QUESTIONS TO ANSWER:
[A] In the excerpt on Croatia's cancer plan, which cancers does Lawler name as significant in the region yet under-researched?
[B] Continue the excerpt on Croatia's cancer plan from where it stops.

PAGE EXCERPT:
________________

Another area with extensive patient input was the development of palliative care, which Ramljak says is still hard to access. The vision formulated in the Cancer Plan is to provide equal access to high-quality palliative care, integrated into all levels of the healthcare system. Measures proposed include the establishment of new palliative care institutions, including mobile palliative care teams, and the education of healthcare professionals to work in palliative care. A national palliative care network is also planned. The proposals are another great plus point for Croatian Plan, says Albreht. “Psychosocial support and rehabilitation are important services that are… often not envisaged,” he says. “The Croatians are now trying to fill this gap, although it can be hard to have enough experts to address it.”
“Psychosocial support and rehabilitation are important services that are often not envisaged… The Croatians are now trying to fill this gap”
Support for research
One of the plus points noted by Lawler is the inclusion of cancer research. “If research is not included in a cancer control plan, we potentially miss the innovation part of the cancer control agenda. In order for cancer patients to get access to innovation in both diagnosis and treatment, it’s important that research and innovation is emphasised,” he says, adding that the priorities for research need to be tailored to local requirements. “In an analysis of the research agenda in the region, we found that in some situations, the focus on cancer research — and particularly the diseases that were focused on — didn’t always reflect what were the important issues for the region. For example, colorectal, gastric, lung and pancreatic cancer are significant issues in the region, and yet they were being under researched.”

________________

EXTRACTED DATA:
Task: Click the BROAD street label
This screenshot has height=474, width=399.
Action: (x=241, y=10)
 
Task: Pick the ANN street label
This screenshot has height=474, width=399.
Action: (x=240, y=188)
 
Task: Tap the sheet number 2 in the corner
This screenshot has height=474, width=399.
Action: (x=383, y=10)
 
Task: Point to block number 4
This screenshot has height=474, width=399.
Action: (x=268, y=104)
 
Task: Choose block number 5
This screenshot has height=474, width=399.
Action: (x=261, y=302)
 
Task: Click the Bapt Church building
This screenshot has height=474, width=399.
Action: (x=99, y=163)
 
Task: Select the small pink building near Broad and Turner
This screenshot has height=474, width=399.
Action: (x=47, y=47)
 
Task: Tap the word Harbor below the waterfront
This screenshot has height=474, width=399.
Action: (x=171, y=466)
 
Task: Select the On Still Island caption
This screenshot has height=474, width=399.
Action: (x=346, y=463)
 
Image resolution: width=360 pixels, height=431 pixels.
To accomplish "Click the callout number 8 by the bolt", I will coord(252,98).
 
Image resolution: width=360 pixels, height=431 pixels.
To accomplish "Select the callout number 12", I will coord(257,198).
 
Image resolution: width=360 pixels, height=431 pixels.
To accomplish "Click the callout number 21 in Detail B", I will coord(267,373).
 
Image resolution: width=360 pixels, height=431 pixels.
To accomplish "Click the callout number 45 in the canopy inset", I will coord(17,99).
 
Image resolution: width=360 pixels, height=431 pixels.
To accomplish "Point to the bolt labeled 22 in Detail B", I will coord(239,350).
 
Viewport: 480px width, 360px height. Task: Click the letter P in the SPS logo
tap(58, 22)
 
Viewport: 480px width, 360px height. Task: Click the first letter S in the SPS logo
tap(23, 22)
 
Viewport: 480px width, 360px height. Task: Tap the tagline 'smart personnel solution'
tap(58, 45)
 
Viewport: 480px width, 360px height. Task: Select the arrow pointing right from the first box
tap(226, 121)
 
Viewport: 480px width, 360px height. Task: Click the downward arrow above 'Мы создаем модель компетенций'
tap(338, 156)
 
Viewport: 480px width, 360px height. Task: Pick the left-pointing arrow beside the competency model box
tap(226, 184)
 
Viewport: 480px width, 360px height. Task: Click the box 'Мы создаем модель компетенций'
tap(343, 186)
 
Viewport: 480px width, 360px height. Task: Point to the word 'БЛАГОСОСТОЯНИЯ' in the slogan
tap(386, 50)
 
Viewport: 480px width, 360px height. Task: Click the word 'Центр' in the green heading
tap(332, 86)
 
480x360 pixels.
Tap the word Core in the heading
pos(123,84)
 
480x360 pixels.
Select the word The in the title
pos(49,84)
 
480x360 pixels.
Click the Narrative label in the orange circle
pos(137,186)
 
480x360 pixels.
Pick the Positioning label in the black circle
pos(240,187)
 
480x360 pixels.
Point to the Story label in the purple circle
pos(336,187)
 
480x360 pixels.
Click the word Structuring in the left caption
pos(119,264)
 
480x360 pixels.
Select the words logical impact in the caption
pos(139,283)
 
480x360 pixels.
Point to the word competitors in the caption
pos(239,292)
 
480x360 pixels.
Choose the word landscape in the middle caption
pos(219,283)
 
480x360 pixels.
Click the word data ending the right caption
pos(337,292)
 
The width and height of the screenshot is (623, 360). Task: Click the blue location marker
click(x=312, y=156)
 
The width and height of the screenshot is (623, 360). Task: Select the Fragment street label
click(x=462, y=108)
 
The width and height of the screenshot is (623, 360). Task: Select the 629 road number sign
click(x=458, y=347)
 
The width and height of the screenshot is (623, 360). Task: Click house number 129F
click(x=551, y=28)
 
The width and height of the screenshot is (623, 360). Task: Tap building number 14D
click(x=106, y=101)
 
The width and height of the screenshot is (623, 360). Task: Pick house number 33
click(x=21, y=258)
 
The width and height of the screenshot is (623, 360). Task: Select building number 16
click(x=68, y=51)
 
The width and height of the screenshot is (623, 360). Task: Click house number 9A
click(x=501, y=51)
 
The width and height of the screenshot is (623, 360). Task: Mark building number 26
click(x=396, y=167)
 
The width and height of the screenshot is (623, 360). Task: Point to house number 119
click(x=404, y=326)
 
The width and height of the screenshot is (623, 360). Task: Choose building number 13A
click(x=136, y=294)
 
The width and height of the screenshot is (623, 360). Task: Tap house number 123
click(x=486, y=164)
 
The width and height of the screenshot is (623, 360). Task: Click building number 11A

________________

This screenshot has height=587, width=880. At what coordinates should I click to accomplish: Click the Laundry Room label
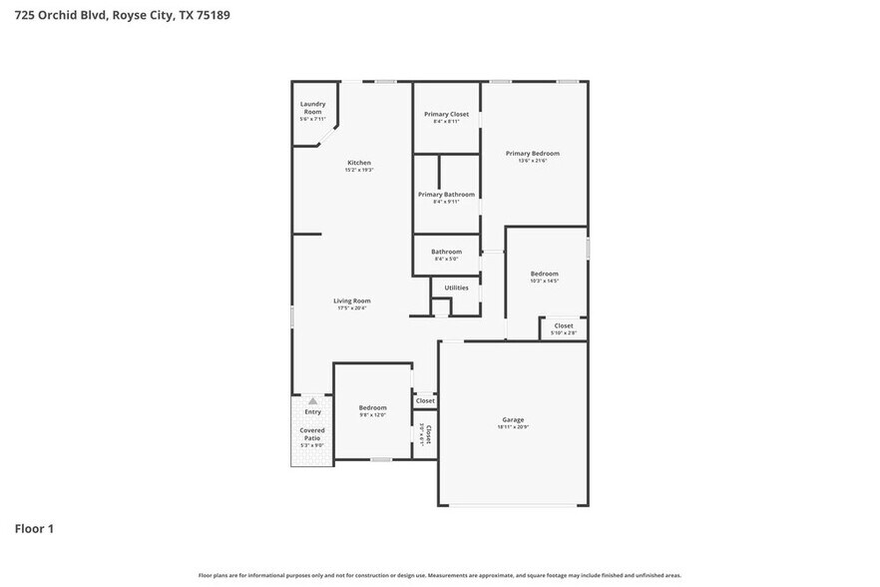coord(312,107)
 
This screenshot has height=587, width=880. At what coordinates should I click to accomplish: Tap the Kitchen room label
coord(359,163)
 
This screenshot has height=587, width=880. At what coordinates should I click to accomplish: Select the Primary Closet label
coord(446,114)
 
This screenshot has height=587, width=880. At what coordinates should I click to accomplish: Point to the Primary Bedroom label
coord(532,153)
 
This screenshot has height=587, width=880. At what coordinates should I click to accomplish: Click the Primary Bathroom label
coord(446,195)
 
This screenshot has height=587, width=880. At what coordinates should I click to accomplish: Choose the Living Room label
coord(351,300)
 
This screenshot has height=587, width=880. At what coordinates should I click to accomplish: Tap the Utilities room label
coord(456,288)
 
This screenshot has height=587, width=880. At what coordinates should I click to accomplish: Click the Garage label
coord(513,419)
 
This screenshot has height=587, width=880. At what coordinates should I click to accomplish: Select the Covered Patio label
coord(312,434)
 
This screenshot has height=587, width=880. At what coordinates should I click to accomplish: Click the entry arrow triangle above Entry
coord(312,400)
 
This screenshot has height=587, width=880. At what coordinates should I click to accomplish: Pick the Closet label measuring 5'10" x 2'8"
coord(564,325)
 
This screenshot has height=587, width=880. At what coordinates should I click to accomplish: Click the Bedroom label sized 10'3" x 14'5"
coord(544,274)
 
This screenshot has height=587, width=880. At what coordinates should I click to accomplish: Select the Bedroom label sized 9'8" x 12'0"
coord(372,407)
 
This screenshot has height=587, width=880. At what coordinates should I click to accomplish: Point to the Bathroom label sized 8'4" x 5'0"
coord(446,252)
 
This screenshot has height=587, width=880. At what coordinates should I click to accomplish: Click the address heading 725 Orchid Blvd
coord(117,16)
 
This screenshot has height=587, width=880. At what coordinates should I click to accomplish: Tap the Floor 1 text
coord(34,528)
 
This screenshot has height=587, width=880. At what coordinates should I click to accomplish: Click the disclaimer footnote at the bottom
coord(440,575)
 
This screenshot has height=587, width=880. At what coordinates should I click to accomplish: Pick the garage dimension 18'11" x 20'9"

________________

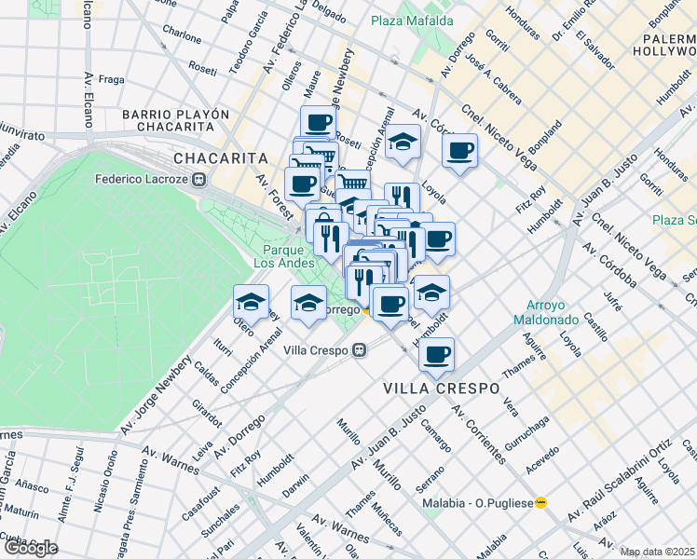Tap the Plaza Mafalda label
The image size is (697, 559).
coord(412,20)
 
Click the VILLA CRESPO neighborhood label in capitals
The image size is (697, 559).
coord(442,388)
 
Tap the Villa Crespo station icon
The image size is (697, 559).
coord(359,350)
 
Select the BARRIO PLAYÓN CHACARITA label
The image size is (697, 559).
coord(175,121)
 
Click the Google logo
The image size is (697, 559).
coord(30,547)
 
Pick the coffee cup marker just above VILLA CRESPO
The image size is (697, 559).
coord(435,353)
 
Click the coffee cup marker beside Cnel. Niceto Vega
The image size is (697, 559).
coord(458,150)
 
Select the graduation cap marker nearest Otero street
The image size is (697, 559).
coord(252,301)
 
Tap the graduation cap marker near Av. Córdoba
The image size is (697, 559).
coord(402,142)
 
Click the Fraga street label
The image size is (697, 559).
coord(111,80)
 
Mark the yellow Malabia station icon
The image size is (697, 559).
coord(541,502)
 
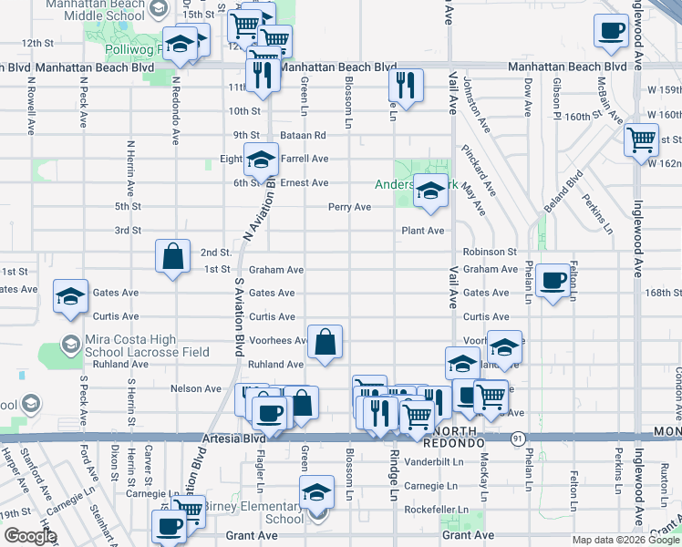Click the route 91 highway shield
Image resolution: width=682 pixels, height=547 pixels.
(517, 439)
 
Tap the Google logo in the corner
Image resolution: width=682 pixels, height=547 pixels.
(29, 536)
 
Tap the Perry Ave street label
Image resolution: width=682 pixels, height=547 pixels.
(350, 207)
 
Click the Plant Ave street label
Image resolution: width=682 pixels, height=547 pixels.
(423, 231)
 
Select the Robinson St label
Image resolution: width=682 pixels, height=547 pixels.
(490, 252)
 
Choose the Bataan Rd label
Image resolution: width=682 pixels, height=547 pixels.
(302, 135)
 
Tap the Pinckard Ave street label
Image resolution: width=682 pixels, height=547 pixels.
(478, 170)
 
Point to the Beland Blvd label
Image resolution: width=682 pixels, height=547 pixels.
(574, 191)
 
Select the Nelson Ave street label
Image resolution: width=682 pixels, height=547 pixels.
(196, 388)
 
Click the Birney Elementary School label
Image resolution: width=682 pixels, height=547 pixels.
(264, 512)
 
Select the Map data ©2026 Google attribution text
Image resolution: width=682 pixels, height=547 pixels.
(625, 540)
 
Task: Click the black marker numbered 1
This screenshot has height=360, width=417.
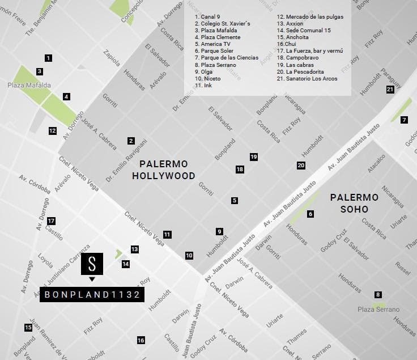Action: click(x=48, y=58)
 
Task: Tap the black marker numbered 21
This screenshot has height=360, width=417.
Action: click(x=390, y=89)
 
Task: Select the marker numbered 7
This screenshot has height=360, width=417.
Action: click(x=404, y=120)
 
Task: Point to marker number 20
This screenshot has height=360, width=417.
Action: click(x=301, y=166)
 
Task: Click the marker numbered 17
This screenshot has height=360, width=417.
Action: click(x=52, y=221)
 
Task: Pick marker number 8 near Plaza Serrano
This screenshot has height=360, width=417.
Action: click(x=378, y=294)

________________

RESPONSES:
[A] Colorectal, gastric, lung and pancreatic cancer.

[B]
Although Croatia’s Cancer Plan envisages an increase in cancer research carried out in the country, the plan does not define the topics. One measure defined in the Plan is to “Establish a scientific unit in each clinical hospital center that will have the task of achieving a relevant translation project.” The criteria for ‘relevance’ are not defined in the Plan.
Taken together, Croatia’s National Cancer Control Plan is comprehensive and very promising, concludes Albreht. But as he points out, the main challenge is not to write the plan, but to implement it. “Implementation can go wrong in so many ways, and even trivial aspects matter.”
While it has now been adopted by the government, the Plan ‒ and the budget to finance it ‒ still awaits approval by Parliament. Ramljak is hoping for the best. “Although all resources in Croatia’s healthcare system are targeted toward Covid-19, thanks to the efforts of cancer patient organisations we have managed to raise interest for the NCCP. We are highly optimistic about the NCCP becoming a reality and serving as a base for focused problem-solving in cancer.” She’s not expecting “a magic wand”, she says, but hopes that the hard work of implementing the plan can soon start, “so we could achieve positive change in results in cancer care and outcomes of cancer care.”
This article was changed on 8 December 2020 to reflect recent developments in the status of the Plan.